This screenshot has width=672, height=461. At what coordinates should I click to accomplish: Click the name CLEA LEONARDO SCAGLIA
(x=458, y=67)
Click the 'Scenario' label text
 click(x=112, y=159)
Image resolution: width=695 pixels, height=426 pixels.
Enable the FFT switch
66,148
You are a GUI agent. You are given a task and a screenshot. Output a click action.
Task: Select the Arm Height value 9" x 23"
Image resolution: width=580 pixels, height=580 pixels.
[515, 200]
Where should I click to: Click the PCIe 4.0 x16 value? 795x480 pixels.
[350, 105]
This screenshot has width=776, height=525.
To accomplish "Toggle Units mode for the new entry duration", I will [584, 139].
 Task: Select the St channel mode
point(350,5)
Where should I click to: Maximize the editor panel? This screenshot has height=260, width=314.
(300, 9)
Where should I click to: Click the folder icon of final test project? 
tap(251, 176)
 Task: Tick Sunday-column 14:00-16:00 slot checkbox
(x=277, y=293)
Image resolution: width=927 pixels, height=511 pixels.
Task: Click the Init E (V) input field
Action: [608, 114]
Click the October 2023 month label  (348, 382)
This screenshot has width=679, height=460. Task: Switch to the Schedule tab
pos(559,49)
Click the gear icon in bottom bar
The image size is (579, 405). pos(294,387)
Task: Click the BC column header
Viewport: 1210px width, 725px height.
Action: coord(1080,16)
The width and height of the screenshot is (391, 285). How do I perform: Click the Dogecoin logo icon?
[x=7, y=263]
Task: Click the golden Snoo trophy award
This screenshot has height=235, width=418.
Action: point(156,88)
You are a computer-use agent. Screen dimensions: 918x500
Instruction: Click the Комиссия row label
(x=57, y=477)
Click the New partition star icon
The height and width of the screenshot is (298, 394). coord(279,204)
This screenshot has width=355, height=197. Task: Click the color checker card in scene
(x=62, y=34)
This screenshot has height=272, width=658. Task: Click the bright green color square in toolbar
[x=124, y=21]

Work instruction →
Repeat the listing above in full, exactly as given.

Reply to the task →
This screenshot has width=672, height=461. At what coordinates should I click to accomplish: Click the name CLEA LEONARDO SCAGLIA
(x=458, y=67)
Click the 'Scenario' label text
 click(x=112, y=159)
Image resolution: width=695 pixels, height=426 pixels.
Enable the FFT switch
66,148
You are a GUI agent. You are given a task and a screenshot. Output a click action.
Task: Select the Arm Height value 9" x 23"
Image resolution: width=580 pixels, height=580 pixels.
[515, 200]
Where should I click to: Click the PCIe 4.0 x16 value? 795x480 pixels.
[350, 105]
This screenshot has width=776, height=525.
To accomplish "Toggle Units mode for the new entry duration", I will [584, 139].
 Task: Select the St channel mode
point(350,5)
Where should I click to: Maximize the editor panel? This screenshot has height=260, width=314.
(300, 9)
Where should I click to: Click the folder icon of final test project? 
tap(251, 176)
 Task: Tick Sunday-column 14:00-16:00 slot checkbox
(x=277, y=293)
Image resolution: width=927 pixels, height=511 pixels.
Task: Click the Init E (V) input field
Action: [608, 114]
Click the October 2023 month label  (348, 382)
This screenshot has width=679, height=460. Task: Switch to the Schedule tab
pos(559,49)
Click the gear icon in bottom bar
The image size is (579, 405). pos(294,387)
Task: Click the BC column header
Viewport: 1210px width, 725px height.
Action: coord(1080,16)
The width and height of the screenshot is (391, 285). How do I perform: Click the Dogecoin logo icon?
[x=7, y=263]
Task: Click the golden Snoo trophy award
This screenshot has height=235, width=418.
Action: point(156,88)
You are a computer-use agent. Screen dimensions: 918x500
Instruction: Click the Комиссия row label
(x=57, y=477)
Click the New partition star icon
The height and width of the screenshot is (298, 394). coord(279,204)
This screenshot has width=355, height=197. Task: Click the color checker card in scene
(x=62, y=34)
This screenshot has height=272, width=658. Task: Click the bright green color square in toolbar
[x=124, y=21]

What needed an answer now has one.